7 Lack of awareness that 'functional' B12 Deficiency is a serious condition requiring swift correction and lifelong treatment despite corrected serum.

8 Lack of awareness that psych/neuro symptoms can appear long before B12d shows in serum

9 Collective mindset passed Dr to Dr has linked B12 Deficiency with Hypochondria 

10 Doctors erroneously believe Vit B12 is addictive. (Research later in 2013 will disprove) 

11 A reluctance by some GPs to address their knowledge issues about B12d

12 Time constraints on GP appointments - one symptom only please

13 Target orientated practice leaves little time to listen to the patient.

14 Not enough Haemos & Neuros for GPs to refer to. Even specialist knowledge is not replete.

15 Reluctance by some GPs to consider patient opinion might be of value

16 Badly worded B12 Deficiency guidelines

17 Misleading name Pernicious Anaemia - anaemia comes later

18 B12 Reference Range set too low to pick up B12d before nerve damage often becomes irreversible.

19 Drs do not know that Ref Range was designed to pick up anaemia only.

20 GPs not clear on dosage; oral or IM; type of cobalamin. 

21 GP B12d resources are conflicting and too numerous

22 B12d unfairly received a bad name by spurious prescribing in fee orientated countries.

23 Widespread prescription of common drugs that dangerously deplete Vitamin B12 without Drs understanding the true consequences.

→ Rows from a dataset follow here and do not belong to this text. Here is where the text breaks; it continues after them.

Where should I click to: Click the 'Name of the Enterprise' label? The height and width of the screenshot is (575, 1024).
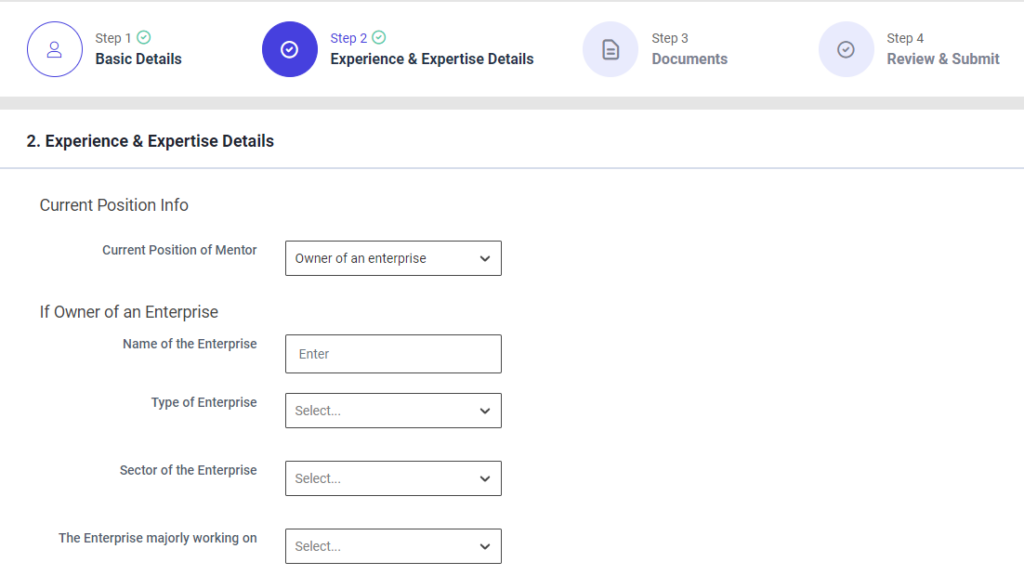click(189, 344)
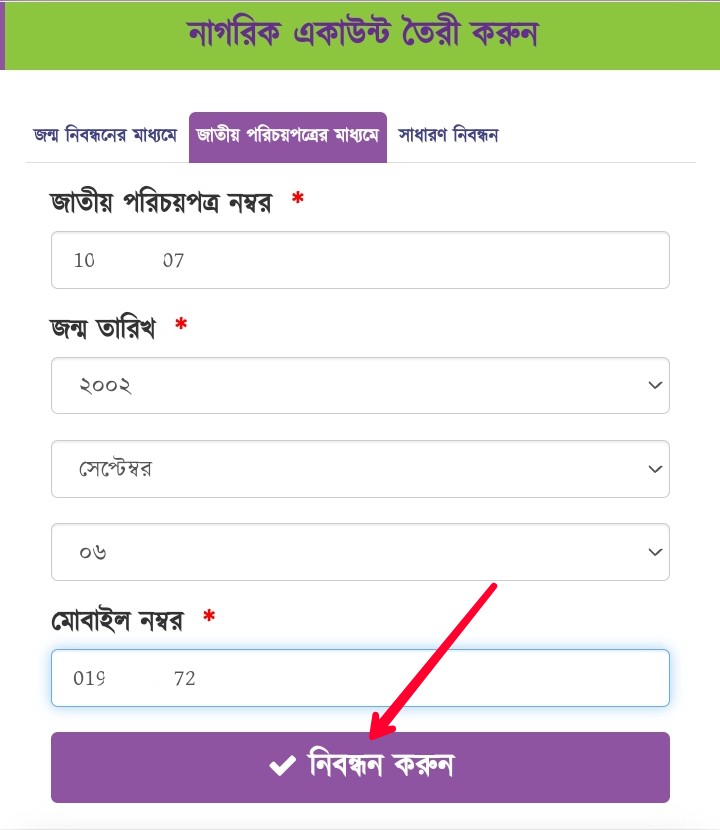The width and height of the screenshot is (720, 830).
Task: Click the জাতীয় পরিচয়পত্র নম্বর field label
Action: [x=161, y=202]
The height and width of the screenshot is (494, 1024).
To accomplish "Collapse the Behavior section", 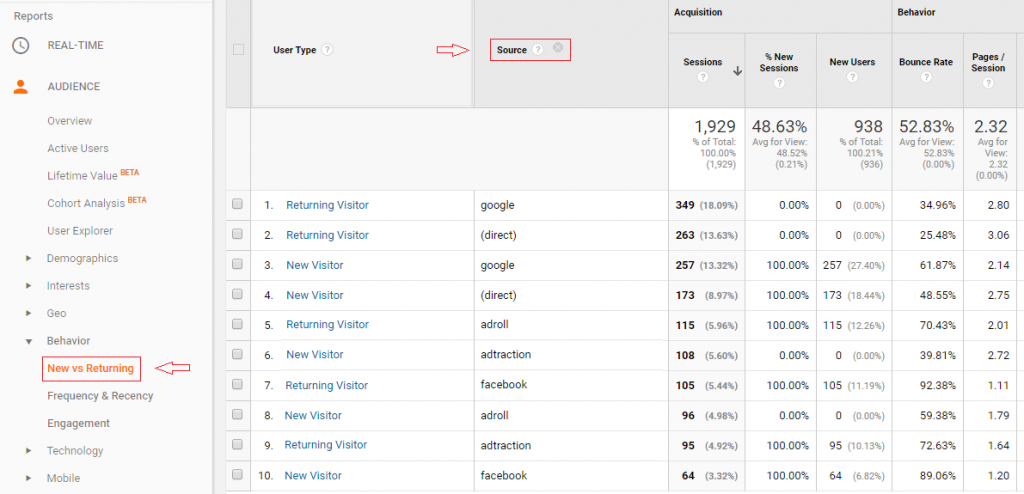I will point(28,341).
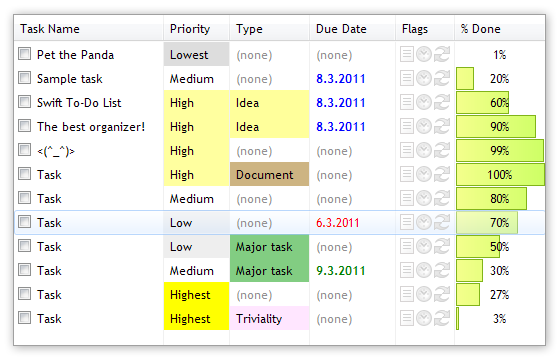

Bad Pharma

24 Rigidity in prescribing three monthly B12 injections for all 

25 Some Drs don't realise B12 Deficiency must also be tested & treated at the same time folate deficiency is addressed, meaning B12d can be masked by folate prescription

26 Lack of knowledge that high dose B12 needs really healthy cofactor levels in order for B12 to work.

27 Lack of knowledge that iron anaemia lowers MCV masking B12 Deficiency

28 New names have been given to B12 Deficiency which remains undiagnosed as old knowledge is forgotten

29 Direct links between Pharma & every stage of a doctors career meant drugs easily manoeuvred into sticking plaster role for B12 Deficiency symptoms allowing underlying nerve and neuro damage to progress unidentified.

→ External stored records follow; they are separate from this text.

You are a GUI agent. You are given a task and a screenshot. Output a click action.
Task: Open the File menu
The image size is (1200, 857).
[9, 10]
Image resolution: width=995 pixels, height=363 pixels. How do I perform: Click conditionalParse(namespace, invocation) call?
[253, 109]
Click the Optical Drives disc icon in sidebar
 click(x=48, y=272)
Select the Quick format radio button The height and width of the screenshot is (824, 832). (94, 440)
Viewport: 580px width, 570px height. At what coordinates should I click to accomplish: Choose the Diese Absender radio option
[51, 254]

30 Really poor coverage of B12 Deficiency by greedy journals in comparison with other serious disease.

32 Appalling story of B12 Deficiency marketed in BMJ flyer, aimed at new Drs on first day on the wards.

33 Doctors believe we waste their time, that we lie and that other patients are more deserving.

34 Doctors are not accountants, they see a lifetime of costly B12 injections. They do not see a lifetime of NHS bankrupting tests, treatments and institutionalised care as a result of under-diagnosis or inadequate treatment.

35 Your Dr isn't thinking "B12 could be causing CFS / Fibro / MS / RA ect, ect because the B12 tests used by researchers to discount B12d are known to be crap"

36 Your Dr isn't thinking "My patient might not be responding well enough to three-monthly injections because a non-doc statistician based efficacy on haematological correction, paying no attention to what is going on at cellular level or remediation of patients symptoms.

When you consider the bullshit Doctors have been fed, is it really so surprising that our Doctors cannot hear.